▶ **What needs to be done**
Pictures should be omitted; restate word for word the lines from the one holding "717x385 pixels." through the last line of the entries below.
◆ ◆ ◆ ◆ ◆
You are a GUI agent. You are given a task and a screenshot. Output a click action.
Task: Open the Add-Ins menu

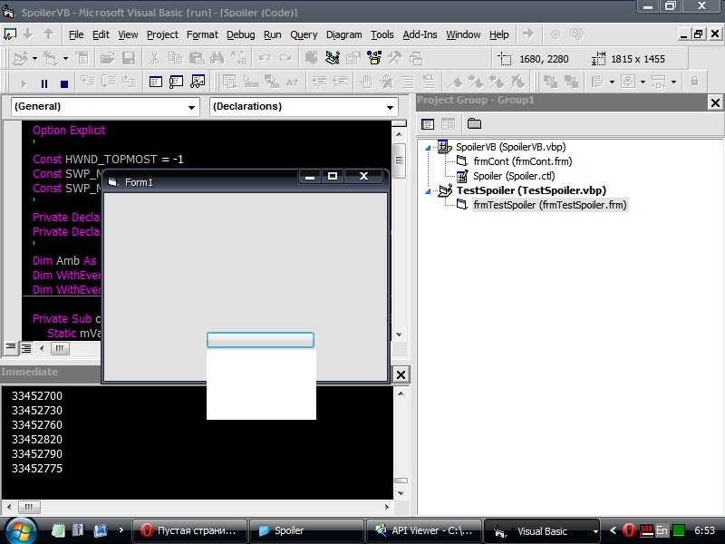[x=420, y=34]
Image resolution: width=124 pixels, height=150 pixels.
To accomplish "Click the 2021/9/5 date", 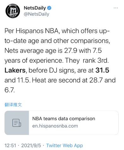I will (31, 146).
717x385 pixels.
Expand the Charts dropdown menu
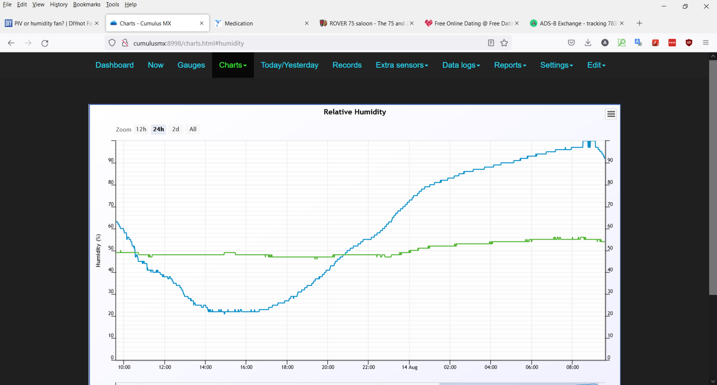coord(233,65)
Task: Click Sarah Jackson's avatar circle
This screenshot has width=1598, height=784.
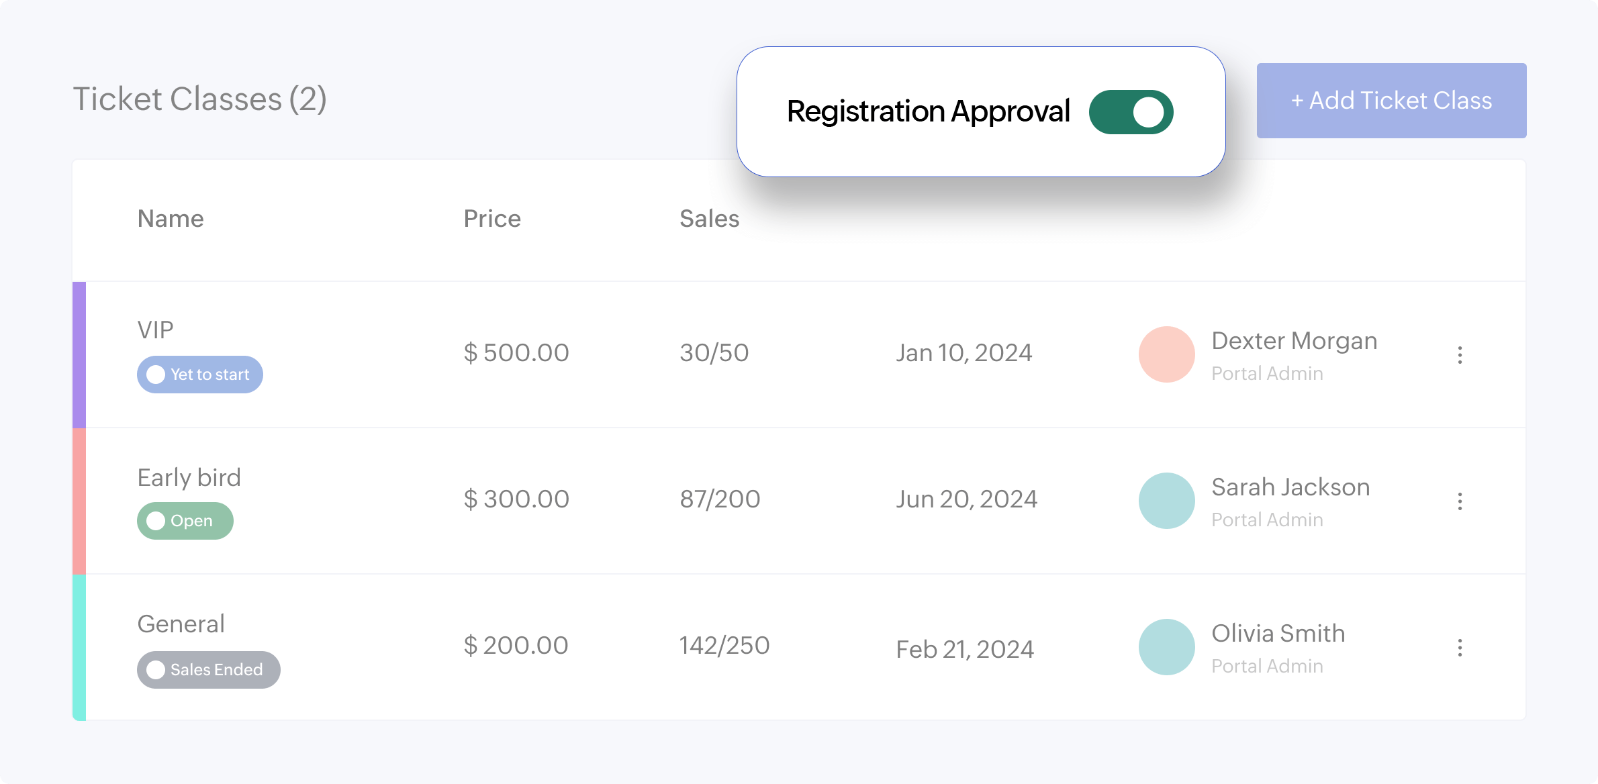Action: coord(1167,501)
◆ ◆ ◆ ◆ ◆
▶ **Answer section**
717x385 pixels.
Expand the Charts dropdown menu
coord(233,65)
Task: Click Sarah Jackson's avatar circle
This screenshot has width=1598, height=784.
Action: coord(1167,501)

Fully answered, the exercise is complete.